GIVEN INSTRUCTION |
Set out these lines as a JSON list of strings, one string per line, with blank lines skipped. Leave the pictures out of the list.

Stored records

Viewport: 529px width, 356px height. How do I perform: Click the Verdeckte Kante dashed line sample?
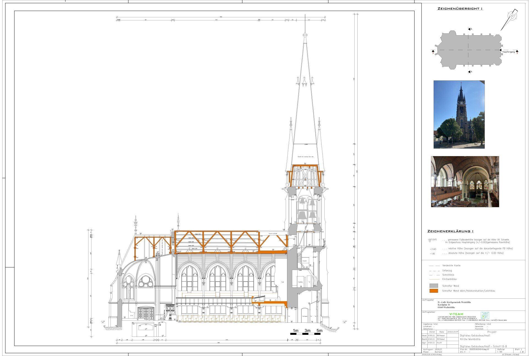pyautogui.click(x=434, y=266)
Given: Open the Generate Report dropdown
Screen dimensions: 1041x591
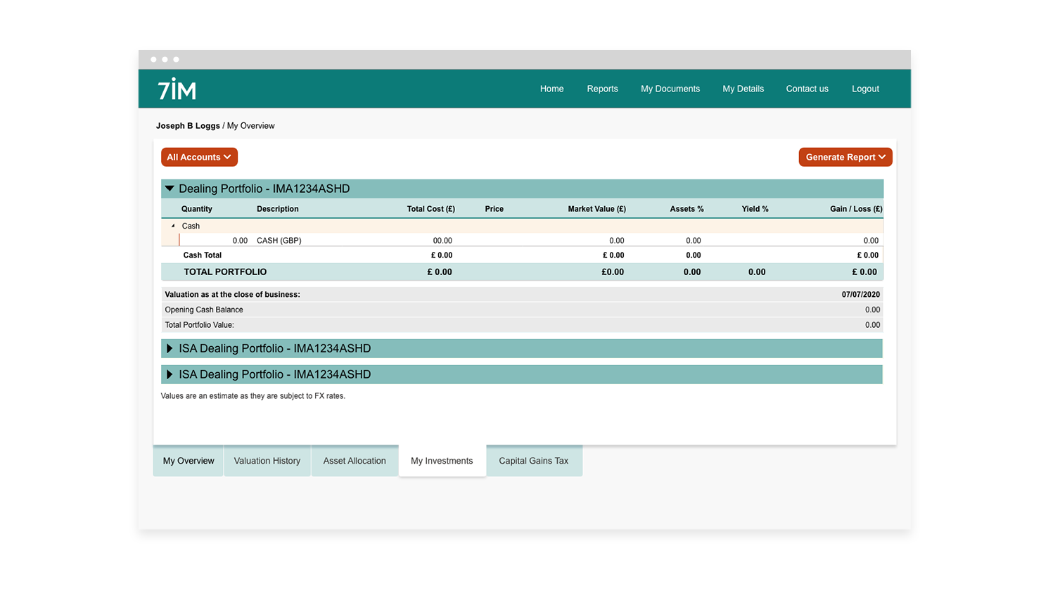Looking at the screenshot, I should 845,157.
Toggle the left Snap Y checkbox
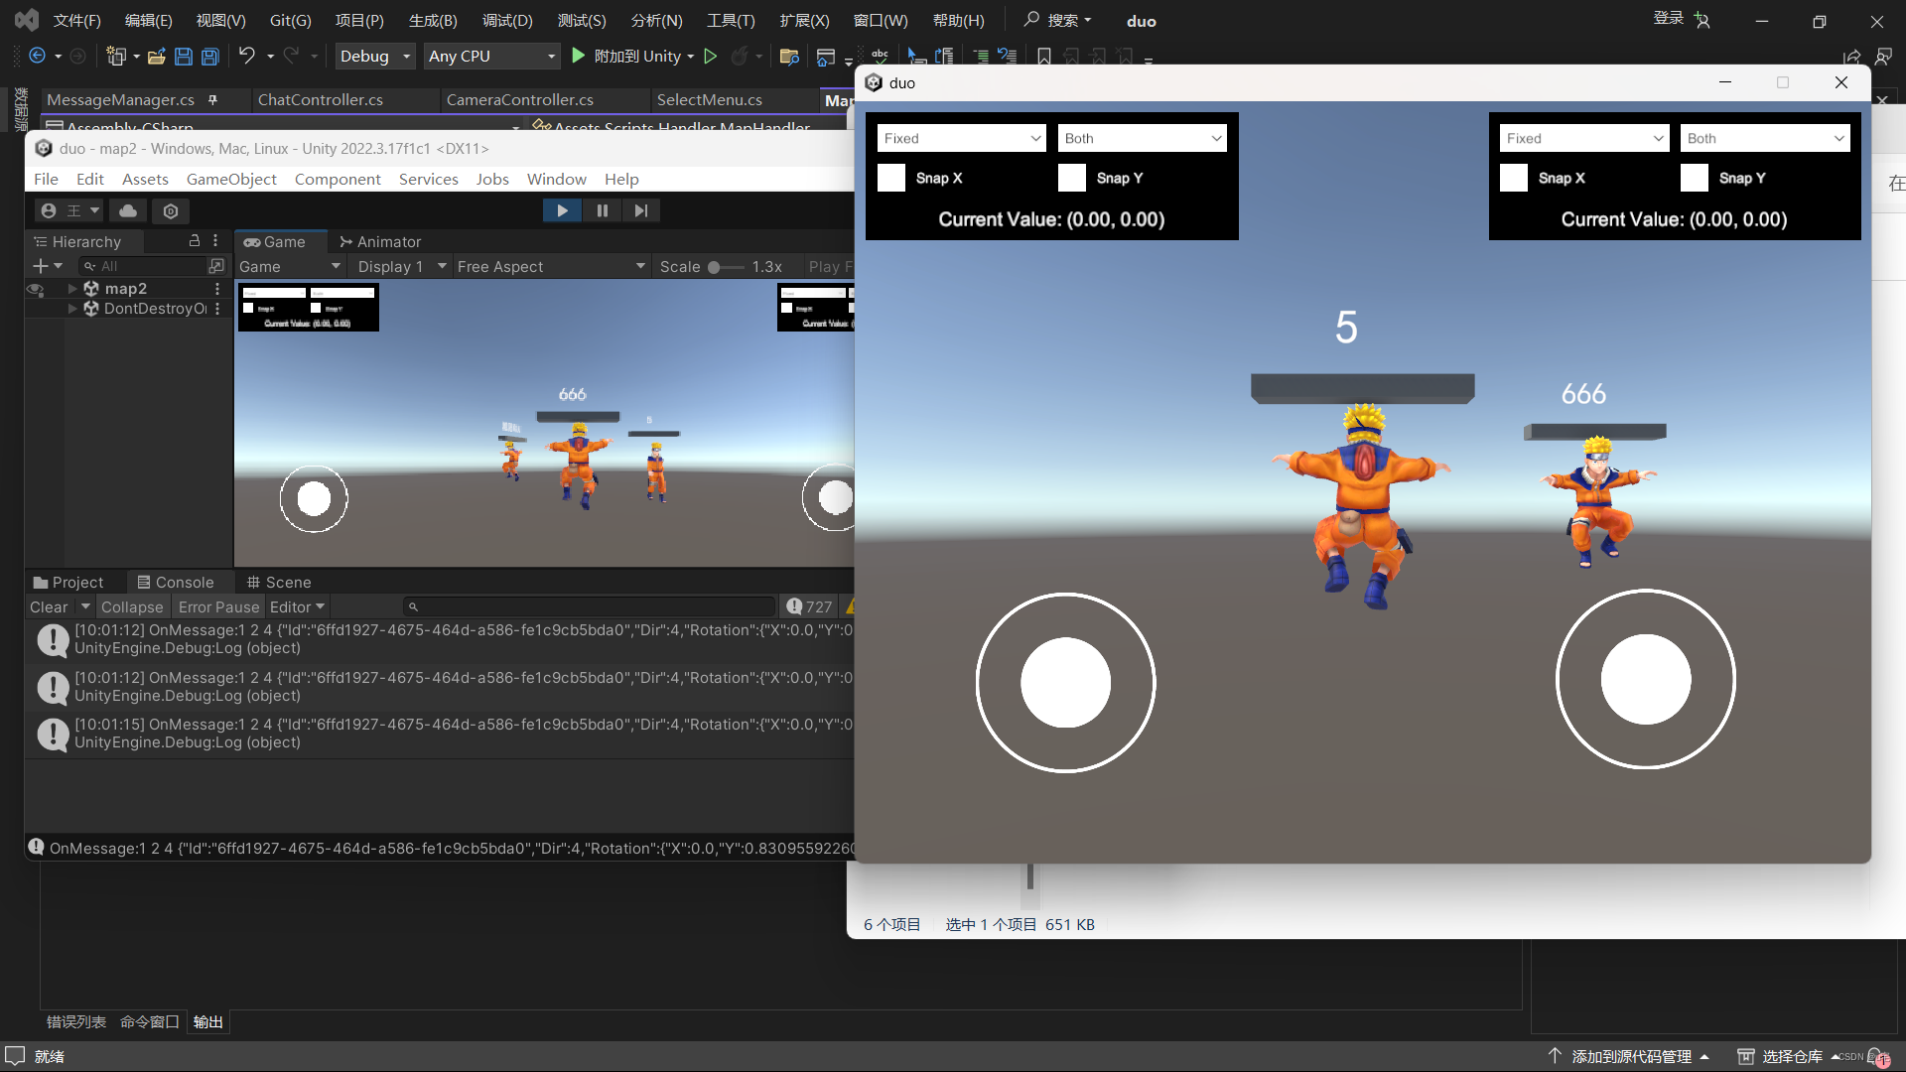The width and height of the screenshot is (1906, 1072). (x=1072, y=178)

SOLVED EXERCISE |
[
  "Viewport: 529px width, 356px height. How do I perform: Click the Verdeckte Kante dashed line sample?",
  "pyautogui.click(x=434, y=266)",
  "Given: Open the Generate Report dropdown",
  "Screen dimensions: 1041x591",
  "Looking at the screenshot, I should 845,157.",
  "Toggle the left Snap Y checkbox",
  "The width and height of the screenshot is (1906, 1072). (x=1072, y=178)"
]